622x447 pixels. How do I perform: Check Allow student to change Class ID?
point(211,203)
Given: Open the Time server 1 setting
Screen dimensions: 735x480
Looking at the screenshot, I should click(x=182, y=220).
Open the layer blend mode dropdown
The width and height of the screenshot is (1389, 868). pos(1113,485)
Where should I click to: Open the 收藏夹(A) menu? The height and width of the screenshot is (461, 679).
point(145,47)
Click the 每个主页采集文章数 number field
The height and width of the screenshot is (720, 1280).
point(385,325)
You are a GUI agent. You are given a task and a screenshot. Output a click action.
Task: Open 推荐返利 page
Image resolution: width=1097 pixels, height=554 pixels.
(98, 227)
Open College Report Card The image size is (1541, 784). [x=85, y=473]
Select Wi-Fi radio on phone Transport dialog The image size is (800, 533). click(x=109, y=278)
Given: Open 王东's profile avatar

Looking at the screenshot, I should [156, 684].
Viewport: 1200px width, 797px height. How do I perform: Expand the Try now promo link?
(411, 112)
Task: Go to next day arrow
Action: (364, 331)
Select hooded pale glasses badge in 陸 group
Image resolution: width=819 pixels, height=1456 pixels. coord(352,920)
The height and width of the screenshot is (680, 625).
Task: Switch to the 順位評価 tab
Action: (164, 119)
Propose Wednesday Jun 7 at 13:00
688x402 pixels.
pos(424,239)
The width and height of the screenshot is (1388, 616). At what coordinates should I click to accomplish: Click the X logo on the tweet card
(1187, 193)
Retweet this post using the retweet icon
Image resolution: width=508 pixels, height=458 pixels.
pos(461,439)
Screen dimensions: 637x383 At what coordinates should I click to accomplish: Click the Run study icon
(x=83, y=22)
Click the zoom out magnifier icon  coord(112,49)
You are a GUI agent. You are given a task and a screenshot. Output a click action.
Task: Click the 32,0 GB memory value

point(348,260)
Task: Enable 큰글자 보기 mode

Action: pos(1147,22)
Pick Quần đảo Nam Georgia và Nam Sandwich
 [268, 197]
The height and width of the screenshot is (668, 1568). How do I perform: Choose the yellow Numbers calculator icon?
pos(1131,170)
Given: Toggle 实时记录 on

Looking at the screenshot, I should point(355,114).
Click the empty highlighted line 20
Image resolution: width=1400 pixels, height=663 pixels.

+ + + +

Set problem
Quote the items word for word, starting at the line that contains "Given: Open the Time server 1 setting" and ending at the line that contains "The width and height of the screenshot is (1389, 868).".

Result for this exercise
Given: Open the Time server 1 setting
Screen dimensions: 735x480
Looking at the screenshot, I should click(x=182, y=220).
Open the layer blend mode dropdown
The width and height of the screenshot is (1389, 868). pos(1113,485)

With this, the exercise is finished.